Source data
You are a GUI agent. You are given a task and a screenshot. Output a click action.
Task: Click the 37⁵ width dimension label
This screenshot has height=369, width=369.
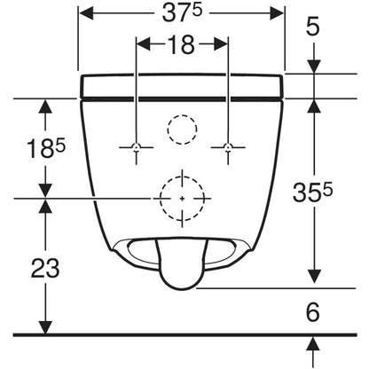coord(182,13)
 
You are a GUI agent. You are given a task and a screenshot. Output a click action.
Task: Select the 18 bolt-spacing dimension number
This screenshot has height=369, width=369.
coord(182,44)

EXERCISE PROMPT. Identify every line in the items above that contains the string "dimension" and copy each of those lines. Case counts.

SOLUTION TO THE EXERCISE.
Task: Click the 37⁵ width dimension label
Task: Select the 18 bolt-spacing dimension number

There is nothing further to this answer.